Ken Lester, adjunct professor of finance at McGill University’s Desautels Faculty of Management, said in an interview that “this is a social thing we have to resolve.”
An investigation by Washington-based International Consortium of Investigative Journalists disclosed recently that Bombardier restructured financing activities in a series of highly complicated transactions involving 11 of its subsidiaries in eight countries.
Bombardier spokesperson Isabelle Rondeau said by email that “Bombardier’s worldwide corporate structure abides by all applicable laws, including tax laws.” The company would not answer precise questions, she added.
The move involves playing off the tax rates of various countries against each other to come to the lowest taxable rate possible — possibly even no taxes. It isn’t clear how much the Montreal-based aircraft and rail-equipment manufacturer saved by moving these operations offshore.
But that’s besides the point anyway, said Mr. Lester. The point is that governments are losing massive tax revenues from big companies that move assets and operations to tax havens like Luxembourg while benefiting from their home bases in other ways.
In Bombardier’s case, “it has a history from Day One. As soon as it went into the aircraft and rail business, the [federal] government stepped in and has been subsidizing it ever since.”
“Then all of Canada says ‘Hey, we’ve given you hundreds of millions of dollars over the years. The whole reason we gave it to you was to stay here and provide jobs and help with the tax revenues’.”
Over decades, Bombardier executives have answered questions about taxpayers footing a hefty part of their operations by saying that the jobs they provide here contribute handsomely to Canada’s tax revenues over a long period.
“Luxembourg has the reputation of attracting business and in Europeans’ minds, it’s just one big tax shelter,” said Mr. Lester. “The only reason you go there is you’re screwing your home country, your own government.”

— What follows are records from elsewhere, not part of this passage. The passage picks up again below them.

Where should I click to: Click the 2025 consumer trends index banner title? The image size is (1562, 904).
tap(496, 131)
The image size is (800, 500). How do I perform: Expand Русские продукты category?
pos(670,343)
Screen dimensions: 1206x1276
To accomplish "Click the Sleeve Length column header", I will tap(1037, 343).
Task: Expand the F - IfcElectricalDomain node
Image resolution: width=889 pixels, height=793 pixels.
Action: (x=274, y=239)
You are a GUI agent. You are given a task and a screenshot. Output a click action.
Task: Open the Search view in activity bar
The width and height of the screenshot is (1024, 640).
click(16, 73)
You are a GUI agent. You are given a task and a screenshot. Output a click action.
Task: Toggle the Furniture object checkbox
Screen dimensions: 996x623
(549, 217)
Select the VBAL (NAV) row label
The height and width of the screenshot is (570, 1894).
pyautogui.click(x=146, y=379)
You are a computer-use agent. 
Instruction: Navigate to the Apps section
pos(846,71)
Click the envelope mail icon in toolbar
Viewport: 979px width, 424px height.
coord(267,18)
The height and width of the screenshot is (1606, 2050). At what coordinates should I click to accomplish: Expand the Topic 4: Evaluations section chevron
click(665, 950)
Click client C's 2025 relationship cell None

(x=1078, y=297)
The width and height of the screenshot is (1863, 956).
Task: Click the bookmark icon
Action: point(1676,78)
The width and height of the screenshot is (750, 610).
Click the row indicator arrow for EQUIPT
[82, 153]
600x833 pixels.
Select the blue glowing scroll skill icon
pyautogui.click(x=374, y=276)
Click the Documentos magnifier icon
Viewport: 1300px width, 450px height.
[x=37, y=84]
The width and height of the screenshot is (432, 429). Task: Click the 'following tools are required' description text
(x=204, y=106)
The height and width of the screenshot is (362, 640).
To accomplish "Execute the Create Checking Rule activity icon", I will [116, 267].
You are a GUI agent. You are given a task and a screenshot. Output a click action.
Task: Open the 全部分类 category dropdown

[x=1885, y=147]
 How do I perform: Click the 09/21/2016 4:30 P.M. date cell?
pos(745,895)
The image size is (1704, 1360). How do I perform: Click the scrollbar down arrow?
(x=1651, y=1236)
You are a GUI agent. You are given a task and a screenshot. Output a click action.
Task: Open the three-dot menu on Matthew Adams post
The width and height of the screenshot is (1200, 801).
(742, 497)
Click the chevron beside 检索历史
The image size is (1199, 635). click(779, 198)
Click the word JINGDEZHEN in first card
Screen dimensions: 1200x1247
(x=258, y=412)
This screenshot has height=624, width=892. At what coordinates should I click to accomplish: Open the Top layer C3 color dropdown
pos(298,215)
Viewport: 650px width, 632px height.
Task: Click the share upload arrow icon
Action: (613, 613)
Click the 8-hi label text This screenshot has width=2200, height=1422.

“In Europe it’s considered pejorative — in bad taste, because you’re hurting your own country, whereas in North America it’s smart because you’ve found a way to [not pay taxes].”
It’s a burning issue in Europe and has taken on greater dimensions recently in the United States after Apple, Google, Amazon and Starbucks, among many others, were discovered to escape corporate taxes by engaging in various — legal — mitigating tax-avoidance measures, including “inversion.”
Bombardier is hardly the only company escaping Ottawa’s fiscal grasp on the rest of Canadians.
An investigation by Canadian Business Magazine this year found that many others were freely availing themselves of off-shore tax havens like Luxembourg, Bermuda and the Cayman Islands and various other legal tax-avoidance schemes.
First Capital Realty Inc., for instance, a major retail space management firm across Canada, has made profits of $1.791 billion in the past 10 years. During that decade, the firm has paid $22 million in taxes.
Montreal’s Gildan Activewear Inc., a highly profitable garment-maker with a subsidiary in Barbados, paid an average tax rate of 5.5% over the last decade. It achieved this via a tax treaty Ottawa negotiated with Barbados in 1980 that, in essence, allows multinationals like Gildan to repatriate profits tax free. Of the $1.54 billion in net profits the company has earned in 10 years, it has paid merely $85 million in taxes.
“Canadian Pacific Railway paid an average effective cash tax rate of just 1.8% over the past decade,” the magazine noted. “Manitoba Telecom paid 4.1% … And First Capital Realty has gone for years without paying any cash taxes at all.”
Many Canadians’ taxable income rate is over 40%.